■ Records to process
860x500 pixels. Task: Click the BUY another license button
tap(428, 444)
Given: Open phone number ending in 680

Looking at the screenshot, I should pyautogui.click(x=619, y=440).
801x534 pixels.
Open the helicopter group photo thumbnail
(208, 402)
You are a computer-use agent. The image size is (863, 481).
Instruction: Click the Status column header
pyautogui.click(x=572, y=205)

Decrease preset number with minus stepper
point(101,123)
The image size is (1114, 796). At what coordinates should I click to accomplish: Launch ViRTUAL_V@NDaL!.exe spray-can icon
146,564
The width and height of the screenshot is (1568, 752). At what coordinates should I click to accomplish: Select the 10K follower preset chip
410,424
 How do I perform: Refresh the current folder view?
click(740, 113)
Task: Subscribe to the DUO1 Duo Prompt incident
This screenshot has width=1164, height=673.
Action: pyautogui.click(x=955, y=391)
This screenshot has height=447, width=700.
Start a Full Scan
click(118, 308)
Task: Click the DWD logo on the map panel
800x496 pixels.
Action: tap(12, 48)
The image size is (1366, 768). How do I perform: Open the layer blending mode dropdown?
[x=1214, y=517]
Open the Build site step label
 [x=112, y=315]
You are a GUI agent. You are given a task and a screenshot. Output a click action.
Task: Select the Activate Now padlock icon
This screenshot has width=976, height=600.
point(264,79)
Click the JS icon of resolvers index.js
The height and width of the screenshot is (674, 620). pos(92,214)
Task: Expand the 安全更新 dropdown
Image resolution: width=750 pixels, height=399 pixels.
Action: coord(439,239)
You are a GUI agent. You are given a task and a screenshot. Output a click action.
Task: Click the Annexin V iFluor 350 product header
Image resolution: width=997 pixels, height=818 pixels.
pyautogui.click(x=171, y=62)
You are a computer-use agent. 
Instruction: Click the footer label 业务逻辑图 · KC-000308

■ Work instructions
To complete this exercise, set down every line above exactly once more.

■ Reply
860x500 pixels. Task: Click the BUY another license button
tap(428, 444)
Given: Open phone number ending in 680

Looking at the screenshot, I should pyautogui.click(x=619, y=440).
801x534 pixels.
Open the helicopter group photo thumbnail
(208, 402)
You are a computer-use agent. The image size is (863, 481).
Instruction: Click the Status column header
pyautogui.click(x=572, y=205)

Decrease preset number with minus stepper
point(101,123)
The image size is (1114, 796). At what coordinates should I click to accomplish: Launch ViRTUAL_V@NDaL!.exe spray-can icon
146,564
The width and height of the screenshot is (1568, 752). At what coordinates should I click to accomplish: Select the 10K follower preset chip
410,424
 How do I perform: Refresh the current folder view?
click(740, 113)
Task: Subscribe to the DUO1 Duo Prompt incident
This screenshot has width=1164, height=673.
Action: pyautogui.click(x=955, y=391)
This screenshot has height=447, width=700.
Start a Full Scan
click(118, 308)
Task: Click the DWD logo on the map panel
800x496 pixels.
Action: tap(12, 48)
The image size is (1366, 768). How do I perform: Open the layer blending mode dropdown?
[x=1214, y=517]
Open the Build site step label
 [x=112, y=315]
You are a GUI agent. You are given a task and a screenshot. Output a click action.
Task: Select the Activate Now padlock icon
This screenshot has width=976, height=600.
point(264,79)
Click the JS icon of resolvers index.js
The height and width of the screenshot is (674, 620). pos(92,214)
Task: Expand the 安全更新 dropdown
Image resolution: width=750 pixels, height=399 pixels.
Action: coord(439,239)
You are a GUI agent. You are given a task and a screenshot. Output a click action.
Task: Click the Annexin V iFluor 350 product header
Image resolution: width=997 pixels, height=818 pixels.
pyautogui.click(x=171, y=62)
You are a computer-use agent. 
Instruction: Click the footer label 业务逻辑图 · KC-000308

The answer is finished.